## Description of the task:
What is needed is an exact repeat of the lines from the one holding "You are a computer-use" through the final line of the data, with no pictures.

Entries provided section start

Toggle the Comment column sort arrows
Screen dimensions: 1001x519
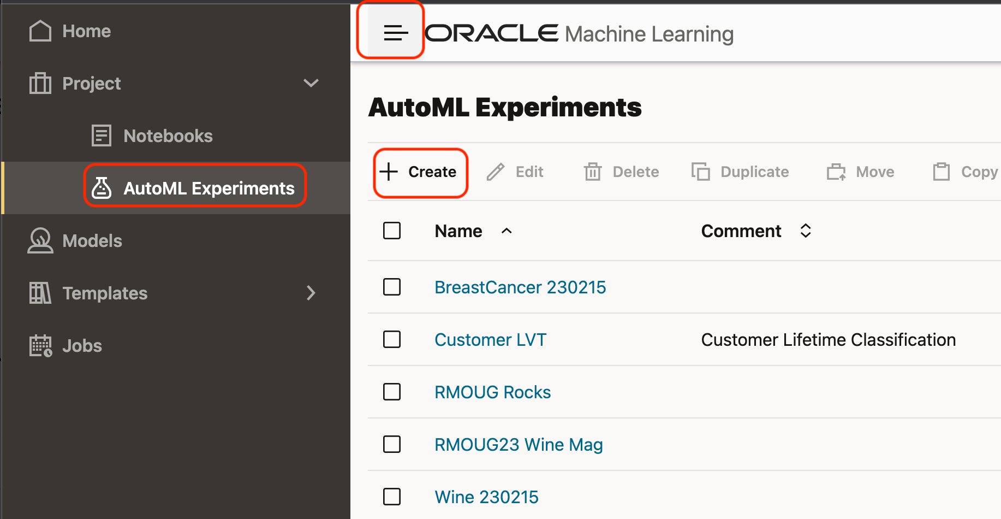tap(806, 231)
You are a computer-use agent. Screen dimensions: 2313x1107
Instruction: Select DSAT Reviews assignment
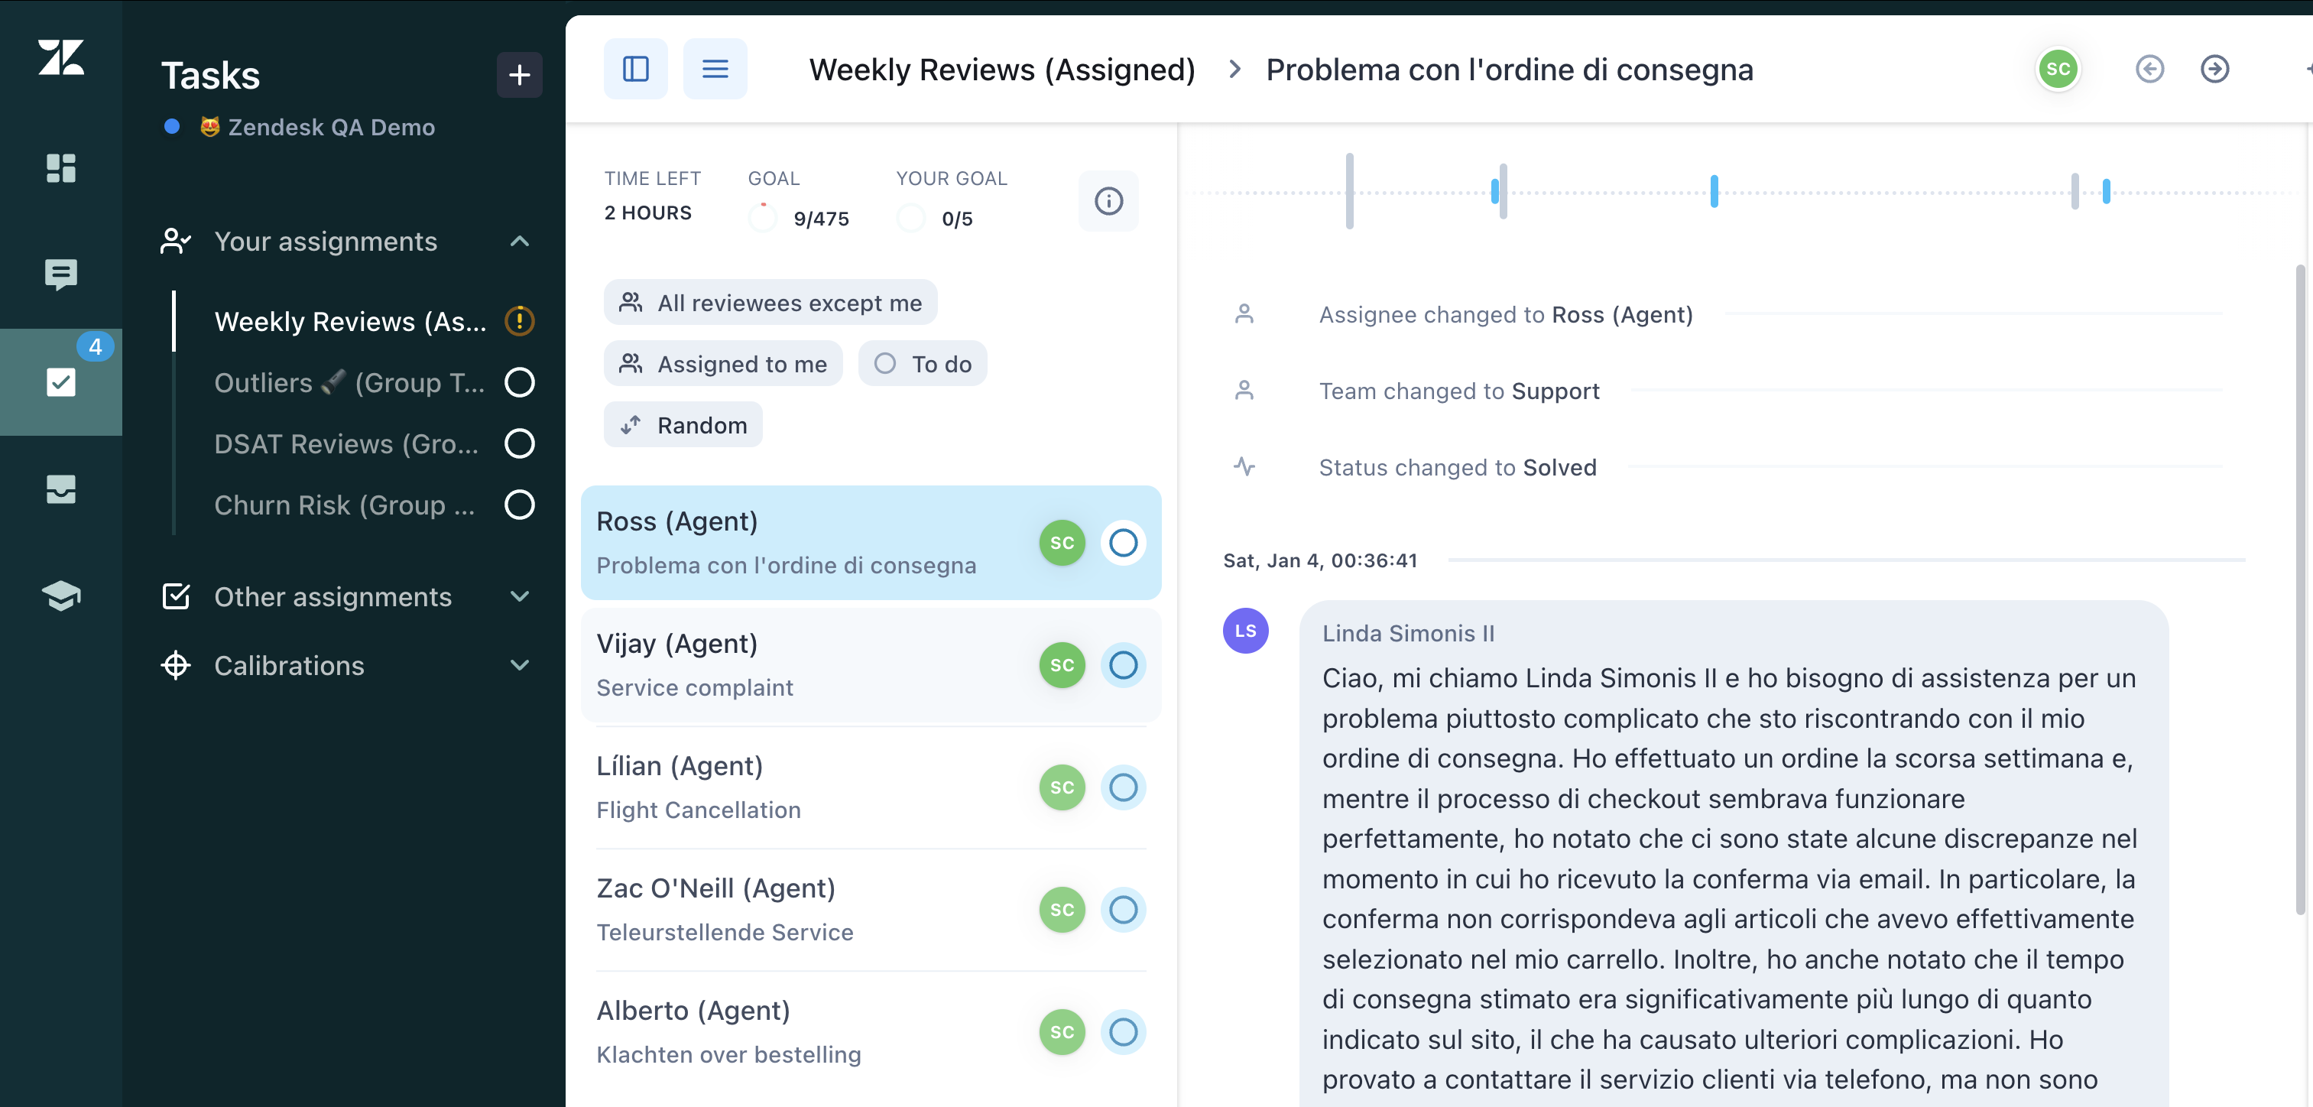coord(347,444)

Entries provided section end

## Worked solution:
You are a computer-use agent. Screen dimensions: 2313x1107
Instruction: Select DSAT Reviews assignment
coord(347,444)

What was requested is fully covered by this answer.